Designing LA REVOLUCION FILIPINA and ELIAS
A scene from the ballet LA REVOLUCION FILIPINA
(Photo: Victor Ursabia)

In ELIAS [which had its world premiere in 1995], it was when he had become delirious because of a gunshot wound. The huge balete tree on the bank of the River Pasig became the stage on which the ghosts of Elias' past revisit him. The powerful image of a hanged man greets the scene. Internal conflict within the character is amplified by the scenographic environment. Bloody red and seemingly covered in varicose veins, the tree seems to have grown out of proportions and overpowers its surroundings. I incorporated these images of concrete slabs being unearthed by the roots. The stability of something solid and grounded, rocked by inevitable forces of nature.

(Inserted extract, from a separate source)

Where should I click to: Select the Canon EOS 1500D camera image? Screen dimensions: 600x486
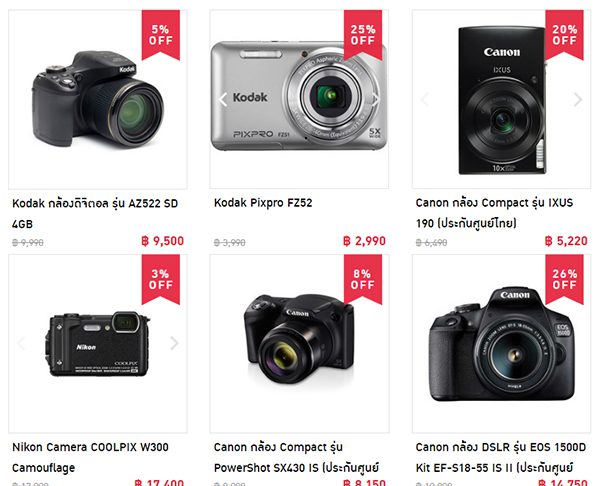coord(502,344)
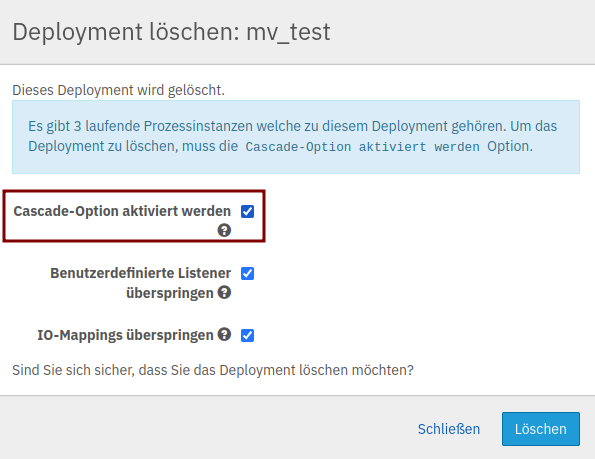Select the mv_test name in the title

coord(288,33)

The connection between character, movement and space has always fascinated me.

For both LA REVOLUCION FILIPINA and ELIAS, my main concern was exploring ways on how the dancers could negotiate the physicality of the performance space. The slope of the ramp affected and engaged the body of the dancer. In sort of Brechtian manner, it determined the shifts in the center of gravity of the dance--very much a parallelism to the emotional shifts their characters were going through. With some allusion to the work of Caspar Neher, Brecht's designer, and a postmodern influence of particular "events" in ever performance, the experience each dancer has, every time he/she deals with the topography of the scenographic space, becomes unique. This is translated into a series of notable moments in dance, and hopefully to the viewer/spectator who reads into it, experiences it, and reacts in his own way of understanding the mise-en-scene, sort of a repartee between ideas of "affect-effect".

Designing LA REVOLUCION FILIPINA and ELIAS
Infante's design for ELIAS by Ballet Philippines

What was interesting with working on LA REVOLUCION FILIPINA, was the creative process. I was designing from halfway around the globe, and entrusting the interpretation and reading of the design to Agnes [Locsin], who was orchestrating the entire piece to others in the creative team. It was two years later [in 1998], after the piece had been seen around the world, when I got to see it restaged.

LA REVOLUCION FILIPINA, inspired by Apolinario Mabini's written work of the same name, is an original full-length ballet production by Ballet Philippines, choreographed by Agnes Locsin, featuring libretto by Dennis N. Marasigan, music by Ryan Cayabyab, and set design by Mio Infante.

ELIAS, on the other hand, was inspired by Philippine National Hero Jose Rizal's novel "Noli Me Tangere," choreographed by Agnes Locsin, featuring libretto by Dennis N. Marasigan and set design by Mio Infante.